The employee has proven entitlement to ongoing temporary partial disability benefits.  The employer and Liberty have the burden, not the employee, to seek an allocation of liability among other employers and to apply the applicable law to each separate injury.  As the paying agent, Liberty is responsible for payment of benefits.  Reasonable grounds have not been proven for Liberty to discontinue their apportioned share of temporary partial disability benefits.

Liberty Mutual appeals.

DECISION

On appeal, the employee argues that Liberty Mutual should be barred from asserting the 450-week defense to the payment of temporary partial disability benefits.  The employee points out that, given an end date for the 450 weeks of June 6, 2002, Liberty Mutual could have raised the issue in the 2005 hearing to avoid liability.  Its failure to do so has resulted in prejudice to the employee since, despite the lack of appeal from the 2005 decision, no payment of temporary partial disability compensation had been made to the employee as of the date of hearing in 2006.

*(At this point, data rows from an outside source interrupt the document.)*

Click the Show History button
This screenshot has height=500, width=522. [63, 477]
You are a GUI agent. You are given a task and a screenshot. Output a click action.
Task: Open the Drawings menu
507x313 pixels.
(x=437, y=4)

The employee argues that either equitable estoppel or laches should be applied to bar Liberty Mutual’s position.  However, neither equitable estoppel nor laches applies in this case.  Equitable estoppel requires reasonable reliance on the representations of a party.  Northern Petroleum Co. v. United States Fire Ins. Co., 277 N.W.2d 408 (Minn. 1979).  There has been no showing in this matter of reliance on the representations of Liberty Mutual.  Laches requires the showing that a party’s rights have been prejudiced because the other party failed to assert its rights within a reasonable period of time.  Peterson v. Tri-County Electric, 38 W.C.D. 398 (W.C.C.A. 1985).  While the employee’s payment of benefits has been delayed by Liberty Mutual’s actions, we conclude that this delay in payment does not rise to the level necessary to preclude Liberty Mutual’s assertion of the statute.

We agree with the compensation judge that the relevant question in this matter is the procedure to be followed at this point.  While it is understandable that Liberty Mutual would be concerned only with its own obligation to pay and would file an NOID dealing only with its own liability, the fact remains that rights of the employee and the obligations of the other two parties remain at issue in this case.

The compensation judge cited Hammer v. Mark Hagen Plumbing & Heating, 435 N.W.2d 525, 529, 41 W.C.D. 634, 640 (Minn. 1989).  In that decision, the insurer was ordered to continue to pay temporary total disability compensation where the employee had not reached maximum medical improvement from all injuries despite the fact that the employee had reached maximum medical improvement from the injury covered by the insurer.  To allow the insurer to discontinue compensation would, in the words of the court, “create an unwarranted gap in the employee’s benefits.”  The same consideration exists in this unusual case in which there is no question as to the employee’s entitlement to temporary partial disability compensation and in which all of the parties necessary to reach a final adjudication regarding the payment of these benefits are not present.  We affirm the compensation judge’s denial of the requested discontinuance of compensation.

Minn. Stat. § 176.421, subd. 6, allows this court to “remand or make other appropriate order” in matters which are on appeal.  Accordingly, we remand this matter to the Office of Administrative Hearings for a hearing before a compensation judge.  An order for joinder should be issued adding Cambridge and Pennsylvania as parties to the pending litigation.  The compensation judge should allocate liability, determine an appropriate paying party, make findings as to the correct amounts to be paid to the employee for temporary partial disability benefits, and may consider any other issues raised by the parties which will decide the claims and issues in dispute.



[1] Minn. Stat. § 176.101, subd. 2(b) provides, in relevant part, “temporary partial compensation may not be paid for more than 225 weeks, or after 450 weeks after the date of injury, whichever occurs first.”